Вот хотя бы взять и сегодня — целая неделя болезни,
а солнце сияет на улице, и я, кажется, немало
наказан, поскольку все дни без работы, тут бы и подумать
с серьезностью над тем, в чем я был и грешен и
несправедлив и гадок к ближнему, так что отвернулись
от меня почти все мои друзья, ставшие ненужными,
но я — нет, все думаю о выздоровлении, которое одно
принесет мне компенсацию упущенного времени.

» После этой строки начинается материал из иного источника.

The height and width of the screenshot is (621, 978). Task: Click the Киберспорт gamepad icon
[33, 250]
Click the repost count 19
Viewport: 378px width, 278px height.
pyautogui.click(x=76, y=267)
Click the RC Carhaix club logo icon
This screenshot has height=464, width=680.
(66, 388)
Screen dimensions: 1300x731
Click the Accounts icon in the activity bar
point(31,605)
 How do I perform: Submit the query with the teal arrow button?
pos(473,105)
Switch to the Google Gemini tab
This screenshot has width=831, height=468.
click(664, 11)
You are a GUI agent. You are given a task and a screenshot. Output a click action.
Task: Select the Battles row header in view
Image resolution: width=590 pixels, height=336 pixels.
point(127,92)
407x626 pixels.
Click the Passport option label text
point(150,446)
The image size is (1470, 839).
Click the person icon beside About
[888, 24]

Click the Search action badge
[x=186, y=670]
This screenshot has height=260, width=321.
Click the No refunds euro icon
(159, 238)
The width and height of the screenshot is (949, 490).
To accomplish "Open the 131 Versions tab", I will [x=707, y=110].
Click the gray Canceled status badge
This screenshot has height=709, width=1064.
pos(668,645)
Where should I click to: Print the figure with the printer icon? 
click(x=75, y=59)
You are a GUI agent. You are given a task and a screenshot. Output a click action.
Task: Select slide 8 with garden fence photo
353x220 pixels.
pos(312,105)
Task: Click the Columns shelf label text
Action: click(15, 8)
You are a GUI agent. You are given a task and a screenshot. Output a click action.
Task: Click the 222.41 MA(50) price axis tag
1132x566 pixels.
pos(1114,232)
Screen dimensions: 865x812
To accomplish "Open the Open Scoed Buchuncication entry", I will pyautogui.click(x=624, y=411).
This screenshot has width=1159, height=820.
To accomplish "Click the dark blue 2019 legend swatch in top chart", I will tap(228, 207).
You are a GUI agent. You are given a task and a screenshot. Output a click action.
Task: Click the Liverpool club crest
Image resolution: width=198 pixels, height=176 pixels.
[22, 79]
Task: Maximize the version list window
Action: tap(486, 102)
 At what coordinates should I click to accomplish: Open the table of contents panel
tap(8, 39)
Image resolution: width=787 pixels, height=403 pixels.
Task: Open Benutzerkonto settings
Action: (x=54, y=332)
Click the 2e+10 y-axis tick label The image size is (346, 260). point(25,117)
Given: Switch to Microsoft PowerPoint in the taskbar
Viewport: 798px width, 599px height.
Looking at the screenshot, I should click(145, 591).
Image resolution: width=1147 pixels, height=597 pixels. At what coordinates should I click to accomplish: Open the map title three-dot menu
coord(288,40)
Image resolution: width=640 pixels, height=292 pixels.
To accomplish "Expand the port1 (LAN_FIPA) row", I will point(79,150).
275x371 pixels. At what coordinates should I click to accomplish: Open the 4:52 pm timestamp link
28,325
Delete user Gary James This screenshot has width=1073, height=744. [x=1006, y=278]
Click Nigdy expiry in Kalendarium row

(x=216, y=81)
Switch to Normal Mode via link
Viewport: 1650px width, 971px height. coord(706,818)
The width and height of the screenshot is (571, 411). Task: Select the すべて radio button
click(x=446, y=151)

И вот что я вам скажу: это все от потаенной мысли,
что я себе не принадлежу и что эта вся свободность
моя — временная, не сегодня-завтра она кончится и
снова будут мной распоряжаться, как захотят, а раз
так, то и надо урвать это время с наибольшей приятностью.
Не знаю даже, согласитесь ли вы со мной,
вполне возможно, что собственная ваша жизнь протекала
по другому руслу, но мной — я настаиваю — вся
эта свобода воспринимается как случайная, и во сне
мне снится одно и то же: говорят, что мы, мол, вас выпустили
по ошибке, а теперь извольте снова — и год,
и два, и три… И даже самая эта ситуация, в которой
довелось побывать, она ясно представляется уже только
во сне, а так вспоминаются одни детали, никак не
дающие целого. Например, солдатский сортир…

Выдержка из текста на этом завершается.